Wrap tightly to prevent freezer burn.
- Reheat: Microwave individual portions 60–90 seconds, or warm in a 325°F (165°C) oven for 12–15 minutes. Add a light sprinkle of cheese before reheating to refresh the top.

Health Benefits
- Lower carb load: Skips the bun and sugary sauces, helping keep blood sugar steadier.
- High in protein: Ground beef and eggs provide the protein you need for satiety and muscle support.
- Balanced fats: Cheese and cream contribute fat that keeps you full longer. You can adjust the fat level using leaner beef or almond milk.
- Customizable veggies: Add low-carb vegetables like mushrooms, spinach, or bell peppers for fiber and micronutrients.
What Not to Do
- Don’t skip draining excess grease if your beef is very fatty.
Too much grease can make the casserole soggy.
- Don’t overbake: Overcooking makes the egg layer rubbery. Pull it when the center is barely set.
- Don’t add sugary condiments without checking labels. Many ketchups and sauces add hidden carbs.
- Don’t overload with watery veggies like tomatoes inside the bake.
Add them as fresh toppings instead.
Alternatives
- Protein swaps: Use ground turkey, chicken, or bison. Add 1 tablespoon olive oil if using very lean meat.
- Cheese options: Try Monterey Jack, pepper jack, or a cheddar–mozzarella blend. For sharper flavor, use aged cheddar.
- Sauce variations: Mix 1–2 tablespoons sugar-free burger sauce or a little hot sauce into the egg mixture for a spicy kick.
- Veggie add-ins: Sautéed mushrooms, diced bell peppers, or riced cauliflower work well.
Keep total add-ins to about 1 cup to avoid excess moisture.
- Dairy-light version: Swap heavy cream for unsweetened almond milk and reduce cheese to 1.5 cups. The texture stays creamy with fewer calories.
- Keto boost: Add 2–3 strips of cooked, crumbled bacon and a tablespoon of butter for richer flavor and more fat.
FAQ
Can I make this ahead?
Yes.

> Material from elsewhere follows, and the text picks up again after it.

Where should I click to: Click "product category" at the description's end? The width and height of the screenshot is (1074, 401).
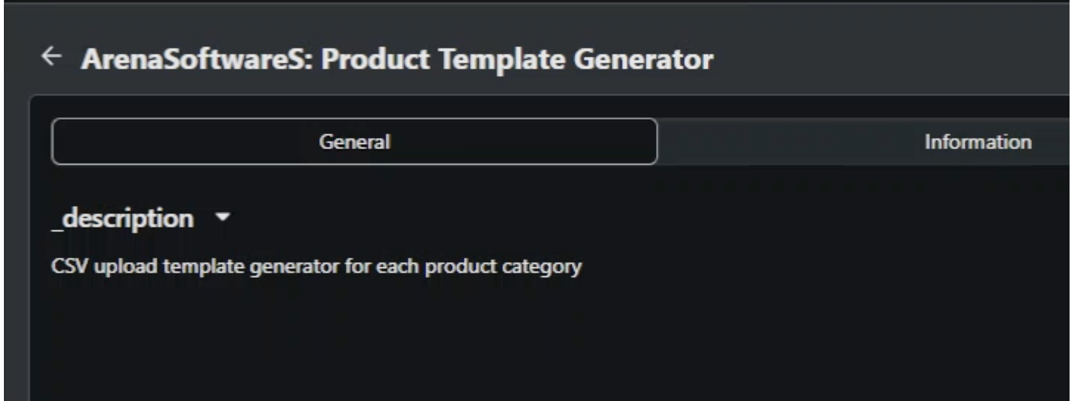point(503,267)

Assemble the casserole up to the baking step, cover, and refrigerate up to 24 hours.
When ready, bake straight from the fridge, adding 5–7 minutes to the time.
How many carbs are in a serving?
It varies by brands and toppings, but a typical serving (1/8 of the pan) lands around 4–6 net carbs. Check your ketchup, pickles, and Worcestershire to keep carbs low.

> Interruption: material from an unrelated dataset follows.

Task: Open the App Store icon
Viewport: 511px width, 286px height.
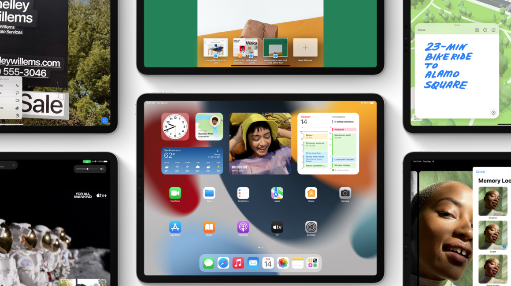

Can I make it without eggs?
You can. Use 3/4 cup heavy cream mixed with 4 ounces softened cream cheese and 1/2 cup shredded cheese as the binder.
The texture will be richer and slightly denser.
What size dish should I use?
A 9×13-inch baking dish works best for even layers and faster baking. An 8×11-inch dish will also work; just add a few minutes to the bake time.
How do I keep it from being watery?
Brown the beef well and drain excess grease. Avoid high-moisture vegetables inside the casserole, and let it rest a few minutes after baking so the layers set.
Is there a dairy-free option?
Try coconut cream instead of heavy cream and use a dairy-free cheese that melts well.
The flavor will shift slightly, but the casserole still holds together and satisfies.
What sides go well with this?
A crisp salad with a tangy vinaigrette, roasted broccoli, or sautéed green beans are perfect. The acidity balances the richness of the casserole.
Can I use pre-shredded cheese?
Yes, but note that bagged cheese often has anti-caking agents that affect melting. For the best gooey top, shred your own if you can.
Final Thoughts
Low Carb Cheeseburger Casserole brings the best part of a burger—bold, beefy flavor and melty cheese—into a simple, crowd-pleasing bake.
It’s easy, customizable, and perfect for meal prep. Keep a few pantry staples on hand, and you can have this in the oven in minutes. Add your favorite toppings, slice it up, and enjoy a cozy, satisfying meal without the carb overload.